Schwertwal | Foto: Caitriana Nicholson, Lizenz: CC BY-SA 2.0

Russland: Sind die Orcas & Belugas wirklich in der Natur?

Exklusiv für zoos.media – 02.01.2020. Autor: Philipp J. Kroiß

Laut einem Blog liegen dem Autor Mails vor, die Zweifel daran aufkeimen lassen, dass die Orcas und Belugas aus dem “Whale Jail” wirklich in die Natur kamen.

Russland: Sind die Orcas & Belugas wirklich in der Natur?

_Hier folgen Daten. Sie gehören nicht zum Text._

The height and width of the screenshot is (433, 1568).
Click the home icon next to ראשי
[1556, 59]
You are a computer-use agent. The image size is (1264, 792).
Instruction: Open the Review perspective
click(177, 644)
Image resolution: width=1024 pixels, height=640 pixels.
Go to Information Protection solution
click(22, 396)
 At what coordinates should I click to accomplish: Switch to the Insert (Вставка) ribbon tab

Im vergangenen Jahr war der Aufschrei groß als das “Walgefängnis” bzw. das “Whale Jail” durch die Medien geisterte und dann die Freude fast auch so groß als sie “freigelassen” wurden – das bekamen die meisten Leute zumindest  davon mit. Dass es keine wirkliche Auswilderung war, darüber berichtete so gut wie keiner. Es fand keine kritische Auseinandersetzung auch nur ansatzweise statt, denn die Medien wollten wohl glauben, was die mehr oder weniger beteiligten NGOs so verlauten ließen. Selbst in eher Russland-kritischen Medien fand man nun genau das, was man wohl vom Kreml nach außen kommunizieren wollte: Tierschützer Putin sorgt persönlich für die Befreiung der Wale.

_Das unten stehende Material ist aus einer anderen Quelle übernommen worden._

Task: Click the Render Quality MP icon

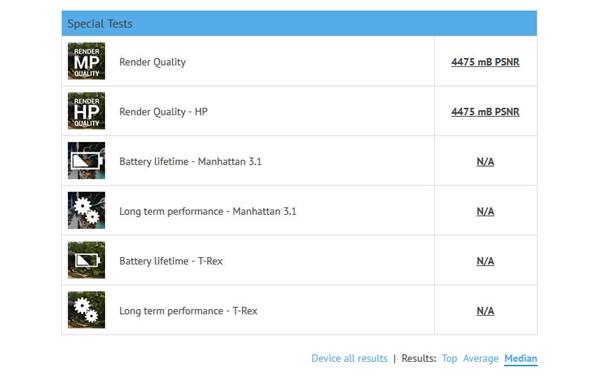Action: [86, 61]
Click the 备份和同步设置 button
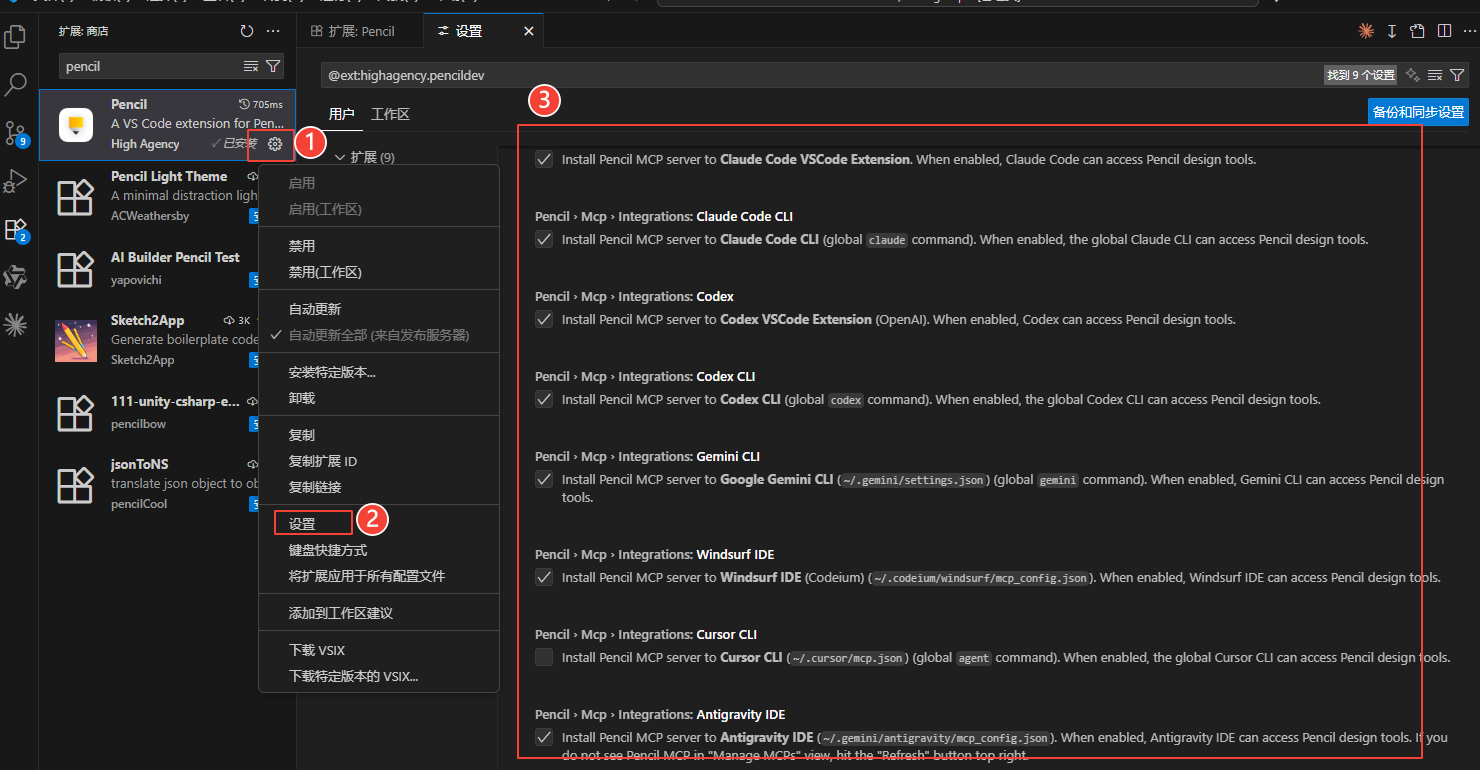Image resolution: width=1480 pixels, height=770 pixels. tap(1418, 112)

Die Welt etwa betitelte ein YouTube-Video mit den Worten: “PUTIN SEI DANK: Erste Tiere aus “Wal-Gefängnis” auf dem Weg in Freiheit“. Der BR beschriebt die Situation mit den Worten: “Nach Einsatz des russischen Präsidenten Wladimir Putin befinden sich die ersten der im Osten Russlands im sogenannten “Wal-Gefängnis” lebenden Orcas und Belugas auf dem Weg in die Freiheit.” Im ZDF wurde jubiliert: “Kremlchef Putin setzte sich für die Tiere ein. Jetzt sind alle Wale frei.” Kritischer Journalismus? Fehlanzeige. Die versammelte Journaille zeigte eindrucksvoll, dass man mit der Kommunikation von Narrativen über die “richtigen” NGOs anscheinend jede kritische Nachfrage in den deutschen Leitmedien einfach ausknipsen kann. Dass sich die ein oder andere Nachforschung vielleicht doch gelohnt hätte, zeigen jetzt Mails, die jemandem vorliegen, der genau das getan hat, was eigentlich der Job der sich im Jubel vergessenen deutschen Leitmedien gewesen wäre.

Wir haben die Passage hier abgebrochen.